═════ Task input ═════

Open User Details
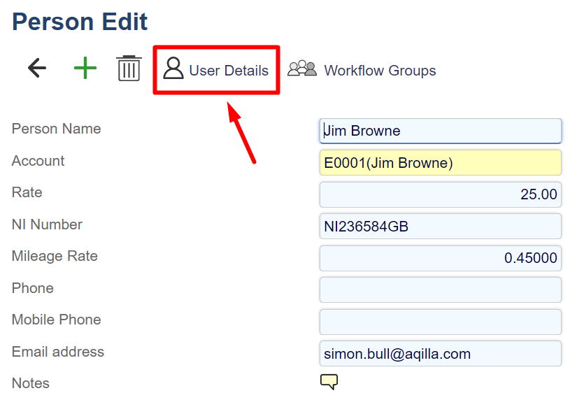Viewport: 584px width, 407px height. coord(216,71)
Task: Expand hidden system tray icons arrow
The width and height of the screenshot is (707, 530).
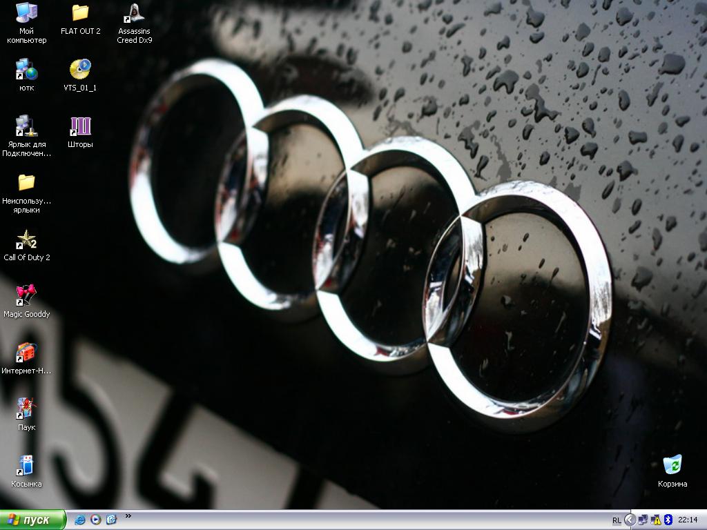Action: [630, 520]
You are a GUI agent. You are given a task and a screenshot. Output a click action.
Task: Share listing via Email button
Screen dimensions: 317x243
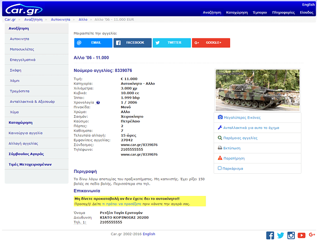[x=93, y=43]
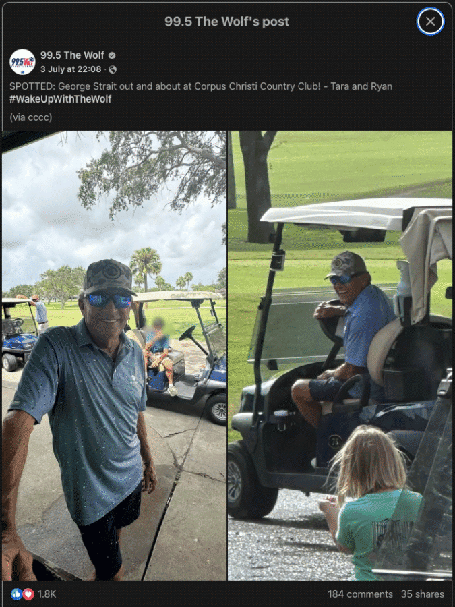
Task: View who reacted via the 1.8K count
Action: [47, 594]
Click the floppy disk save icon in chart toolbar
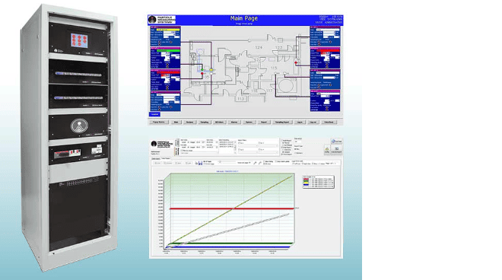 [x=200, y=163]
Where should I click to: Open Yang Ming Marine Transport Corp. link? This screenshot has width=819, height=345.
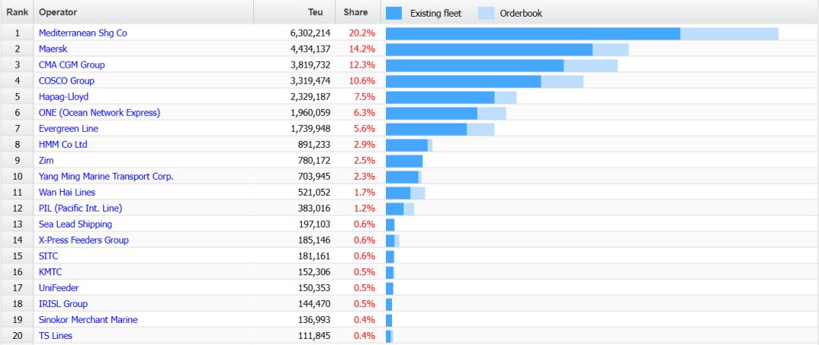point(106,177)
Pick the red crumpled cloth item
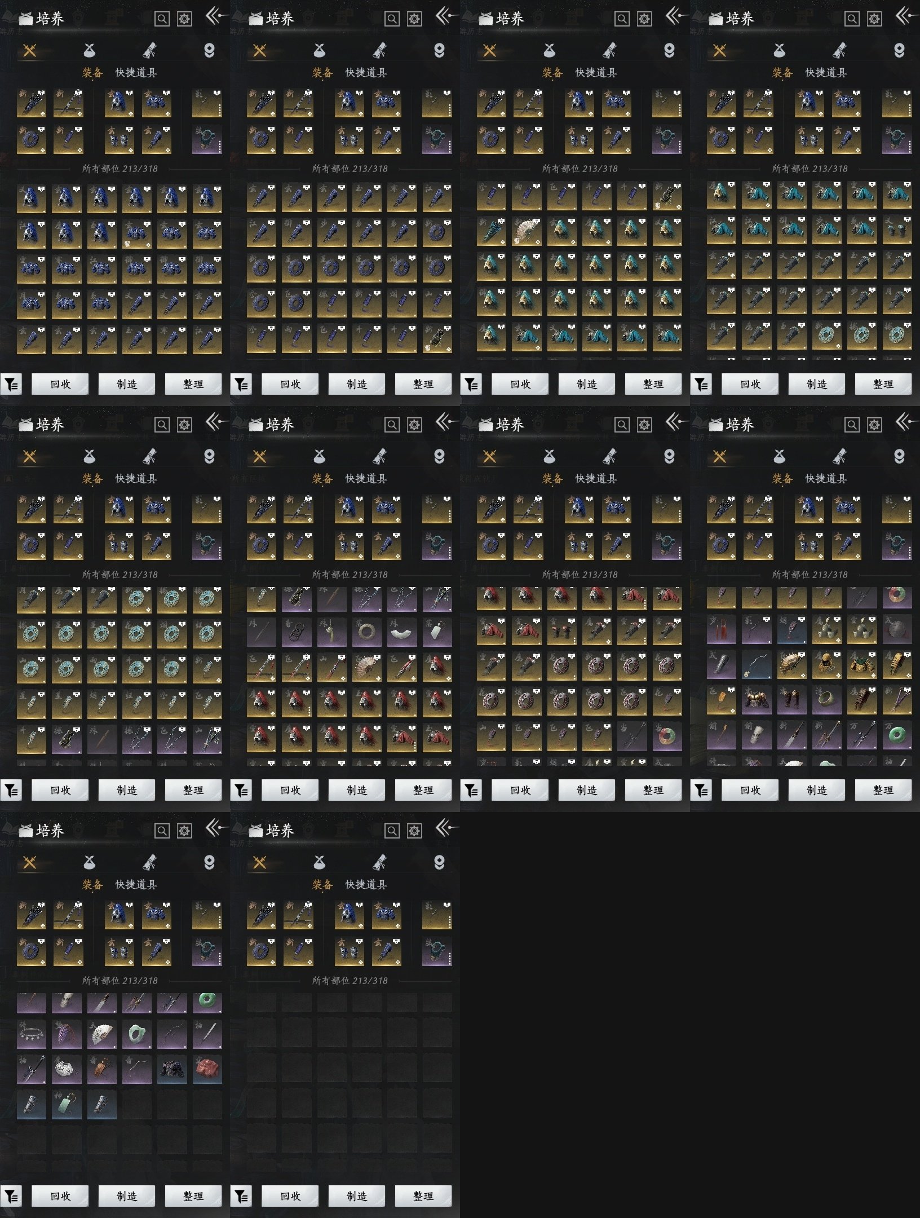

═════

** What to work on **
Your answer must be the lines from the one containing "Where should I" through the last line of the records, both included, written out exactly and without pictures.

** Output of the exercise **
Where should I click to: Open Yang Ming Marine Transport Corp. link? This screenshot has width=819, height=345.
point(106,177)
Pick the red crumpled cloth item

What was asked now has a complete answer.